## The task
In the records below, find the line containing "You are a computer-use agent. The image size is (968, 694)." and the line containing "Task: Open the 13 分前 timestamp link"; please repeat exactly the lines from one to the other, both included, and nothing more.

## Collected data entries
Segment Open
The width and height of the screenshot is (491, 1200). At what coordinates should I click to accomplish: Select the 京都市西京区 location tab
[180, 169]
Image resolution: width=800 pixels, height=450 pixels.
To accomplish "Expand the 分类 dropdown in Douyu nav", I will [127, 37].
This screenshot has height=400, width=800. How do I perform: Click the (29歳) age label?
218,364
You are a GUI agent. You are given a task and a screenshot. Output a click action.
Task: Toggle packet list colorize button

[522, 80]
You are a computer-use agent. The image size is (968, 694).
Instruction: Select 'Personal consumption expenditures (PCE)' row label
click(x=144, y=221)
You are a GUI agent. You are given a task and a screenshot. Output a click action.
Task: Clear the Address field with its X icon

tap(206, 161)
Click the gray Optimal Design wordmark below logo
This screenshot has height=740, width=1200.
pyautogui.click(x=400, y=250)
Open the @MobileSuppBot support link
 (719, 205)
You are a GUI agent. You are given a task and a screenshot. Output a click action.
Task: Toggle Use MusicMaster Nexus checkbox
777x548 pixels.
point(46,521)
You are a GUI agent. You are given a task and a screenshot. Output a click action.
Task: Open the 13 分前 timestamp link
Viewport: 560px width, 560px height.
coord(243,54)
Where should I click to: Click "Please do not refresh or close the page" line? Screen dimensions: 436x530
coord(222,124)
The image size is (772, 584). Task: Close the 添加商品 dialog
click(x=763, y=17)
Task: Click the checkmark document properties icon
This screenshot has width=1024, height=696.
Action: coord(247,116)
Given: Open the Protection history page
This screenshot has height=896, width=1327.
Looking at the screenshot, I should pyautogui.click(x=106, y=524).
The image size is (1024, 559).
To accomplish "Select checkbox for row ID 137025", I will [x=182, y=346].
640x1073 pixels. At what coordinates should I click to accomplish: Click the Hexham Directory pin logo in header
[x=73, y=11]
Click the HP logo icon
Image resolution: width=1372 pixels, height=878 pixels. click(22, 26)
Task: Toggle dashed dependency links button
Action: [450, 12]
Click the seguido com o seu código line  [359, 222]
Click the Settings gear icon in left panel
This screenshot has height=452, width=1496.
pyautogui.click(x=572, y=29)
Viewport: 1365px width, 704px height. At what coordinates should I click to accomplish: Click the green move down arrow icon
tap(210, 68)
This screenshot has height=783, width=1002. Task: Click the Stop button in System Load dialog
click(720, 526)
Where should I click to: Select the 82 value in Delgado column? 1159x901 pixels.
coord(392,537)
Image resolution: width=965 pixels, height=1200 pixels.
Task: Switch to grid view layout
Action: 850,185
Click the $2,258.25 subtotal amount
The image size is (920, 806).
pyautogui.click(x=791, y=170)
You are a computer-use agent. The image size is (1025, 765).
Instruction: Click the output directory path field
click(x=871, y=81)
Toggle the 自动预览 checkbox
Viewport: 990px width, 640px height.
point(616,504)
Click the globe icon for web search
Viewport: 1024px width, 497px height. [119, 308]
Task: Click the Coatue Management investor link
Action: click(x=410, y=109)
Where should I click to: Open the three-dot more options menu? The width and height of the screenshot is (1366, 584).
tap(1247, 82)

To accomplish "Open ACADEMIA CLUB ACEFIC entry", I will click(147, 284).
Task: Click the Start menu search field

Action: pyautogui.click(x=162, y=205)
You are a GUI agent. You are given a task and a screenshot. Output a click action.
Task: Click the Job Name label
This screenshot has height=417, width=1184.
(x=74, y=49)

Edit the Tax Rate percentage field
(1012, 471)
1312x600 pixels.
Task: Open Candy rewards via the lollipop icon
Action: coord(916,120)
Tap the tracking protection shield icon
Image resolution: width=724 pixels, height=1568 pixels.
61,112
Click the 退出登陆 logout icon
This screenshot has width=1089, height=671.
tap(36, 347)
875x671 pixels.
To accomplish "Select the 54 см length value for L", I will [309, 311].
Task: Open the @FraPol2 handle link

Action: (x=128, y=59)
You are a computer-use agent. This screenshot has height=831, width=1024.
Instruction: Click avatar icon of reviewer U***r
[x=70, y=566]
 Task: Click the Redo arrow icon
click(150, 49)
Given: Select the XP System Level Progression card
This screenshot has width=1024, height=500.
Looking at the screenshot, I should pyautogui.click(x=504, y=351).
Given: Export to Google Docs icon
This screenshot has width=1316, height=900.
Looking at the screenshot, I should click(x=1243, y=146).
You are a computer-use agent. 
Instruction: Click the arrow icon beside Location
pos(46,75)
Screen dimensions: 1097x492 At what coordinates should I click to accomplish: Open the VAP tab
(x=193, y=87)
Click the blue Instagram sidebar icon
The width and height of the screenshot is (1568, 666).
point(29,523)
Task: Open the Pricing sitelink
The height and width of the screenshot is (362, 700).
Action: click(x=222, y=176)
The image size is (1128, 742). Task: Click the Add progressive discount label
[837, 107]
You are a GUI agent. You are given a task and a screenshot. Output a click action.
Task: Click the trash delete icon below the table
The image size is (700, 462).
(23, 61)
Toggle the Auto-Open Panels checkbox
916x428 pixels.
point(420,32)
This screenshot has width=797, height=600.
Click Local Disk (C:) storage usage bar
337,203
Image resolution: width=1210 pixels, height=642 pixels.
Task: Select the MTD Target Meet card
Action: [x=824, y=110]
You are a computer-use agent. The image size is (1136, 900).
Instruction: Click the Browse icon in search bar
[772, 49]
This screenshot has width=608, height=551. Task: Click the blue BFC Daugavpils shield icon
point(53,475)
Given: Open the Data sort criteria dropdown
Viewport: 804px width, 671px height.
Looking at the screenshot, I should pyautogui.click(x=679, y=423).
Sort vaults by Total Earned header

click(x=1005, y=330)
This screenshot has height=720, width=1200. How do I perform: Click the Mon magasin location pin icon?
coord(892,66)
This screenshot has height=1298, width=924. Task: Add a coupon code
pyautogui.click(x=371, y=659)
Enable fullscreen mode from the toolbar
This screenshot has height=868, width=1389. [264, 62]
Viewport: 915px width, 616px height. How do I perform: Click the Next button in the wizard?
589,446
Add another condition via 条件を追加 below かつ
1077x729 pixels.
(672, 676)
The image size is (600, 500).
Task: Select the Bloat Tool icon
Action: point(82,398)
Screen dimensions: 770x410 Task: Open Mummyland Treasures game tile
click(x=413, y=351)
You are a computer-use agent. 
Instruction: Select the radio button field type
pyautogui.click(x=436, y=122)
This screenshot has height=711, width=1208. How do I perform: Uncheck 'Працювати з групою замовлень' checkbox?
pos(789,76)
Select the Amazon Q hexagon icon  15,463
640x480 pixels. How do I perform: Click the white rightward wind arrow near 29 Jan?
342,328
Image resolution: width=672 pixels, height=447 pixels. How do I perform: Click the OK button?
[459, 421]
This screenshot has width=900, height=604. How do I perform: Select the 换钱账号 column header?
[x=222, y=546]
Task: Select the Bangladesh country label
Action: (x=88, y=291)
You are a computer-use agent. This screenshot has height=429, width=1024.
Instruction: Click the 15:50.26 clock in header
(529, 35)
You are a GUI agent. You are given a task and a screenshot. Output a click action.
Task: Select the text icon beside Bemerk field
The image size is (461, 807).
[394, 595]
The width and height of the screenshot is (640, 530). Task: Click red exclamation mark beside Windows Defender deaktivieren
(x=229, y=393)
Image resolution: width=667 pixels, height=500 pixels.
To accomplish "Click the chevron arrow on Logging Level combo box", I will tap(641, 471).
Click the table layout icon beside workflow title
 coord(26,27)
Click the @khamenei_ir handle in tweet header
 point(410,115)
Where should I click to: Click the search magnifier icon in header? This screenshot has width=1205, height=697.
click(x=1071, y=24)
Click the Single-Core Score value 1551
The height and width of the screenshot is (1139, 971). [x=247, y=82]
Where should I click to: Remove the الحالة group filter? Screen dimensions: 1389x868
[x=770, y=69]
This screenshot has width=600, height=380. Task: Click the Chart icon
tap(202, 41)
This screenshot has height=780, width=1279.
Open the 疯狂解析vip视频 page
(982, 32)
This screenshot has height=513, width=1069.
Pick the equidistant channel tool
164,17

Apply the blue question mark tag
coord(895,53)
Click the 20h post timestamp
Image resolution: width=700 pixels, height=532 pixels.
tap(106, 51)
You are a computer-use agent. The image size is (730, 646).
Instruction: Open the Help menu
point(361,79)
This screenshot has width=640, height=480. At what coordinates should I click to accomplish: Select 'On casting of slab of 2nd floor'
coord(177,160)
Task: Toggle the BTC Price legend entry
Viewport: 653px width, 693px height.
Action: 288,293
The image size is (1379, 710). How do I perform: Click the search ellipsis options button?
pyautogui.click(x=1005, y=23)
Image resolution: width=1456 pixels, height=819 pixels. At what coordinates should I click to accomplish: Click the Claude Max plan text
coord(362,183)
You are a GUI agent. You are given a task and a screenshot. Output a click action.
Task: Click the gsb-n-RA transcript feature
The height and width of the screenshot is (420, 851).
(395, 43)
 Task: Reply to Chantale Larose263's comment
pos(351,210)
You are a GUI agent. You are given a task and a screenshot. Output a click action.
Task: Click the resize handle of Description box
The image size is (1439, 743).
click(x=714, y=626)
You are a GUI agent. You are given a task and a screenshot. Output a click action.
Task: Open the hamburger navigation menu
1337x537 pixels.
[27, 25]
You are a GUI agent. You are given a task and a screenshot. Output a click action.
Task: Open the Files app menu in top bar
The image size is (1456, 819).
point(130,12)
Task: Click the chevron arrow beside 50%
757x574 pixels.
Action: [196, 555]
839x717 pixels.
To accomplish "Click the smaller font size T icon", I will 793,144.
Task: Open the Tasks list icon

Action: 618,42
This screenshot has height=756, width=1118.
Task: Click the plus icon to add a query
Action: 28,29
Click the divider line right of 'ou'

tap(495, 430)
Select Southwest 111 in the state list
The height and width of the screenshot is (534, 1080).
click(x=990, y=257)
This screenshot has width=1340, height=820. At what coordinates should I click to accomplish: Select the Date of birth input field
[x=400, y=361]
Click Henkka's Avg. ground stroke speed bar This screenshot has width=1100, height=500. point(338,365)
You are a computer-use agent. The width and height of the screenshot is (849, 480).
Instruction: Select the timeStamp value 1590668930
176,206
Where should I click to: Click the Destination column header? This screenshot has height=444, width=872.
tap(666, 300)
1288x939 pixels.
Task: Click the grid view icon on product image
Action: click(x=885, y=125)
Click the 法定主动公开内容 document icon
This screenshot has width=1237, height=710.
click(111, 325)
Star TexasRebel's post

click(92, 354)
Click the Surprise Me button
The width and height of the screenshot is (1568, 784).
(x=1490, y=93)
Segment Closed
## Answer
You are a computer-use agent. The image size is (968, 694).
Instruction: Select 'Personal consumption expenditures (PCE)' row label
click(x=144, y=221)
You are a GUI agent. You are given a task and a screenshot. Output a click action.
Task: Clear the Address field with its X icon

tap(206, 161)
Click the gray Optimal Design wordmark below logo
This screenshot has height=740, width=1200.
pyautogui.click(x=400, y=250)
Open the @MobileSuppBot support link
 (719, 205)
You are a GUI agent. You are given a task and a screenshot. Output a click action.
Task: Toggle Use MusicMaster Nexus checkbox
777x548 pixels.
point(46,521)
You are a GUI agent. You are given a task and a screenshot. Output a click action.
Task: Open the 13 分前 timestamp link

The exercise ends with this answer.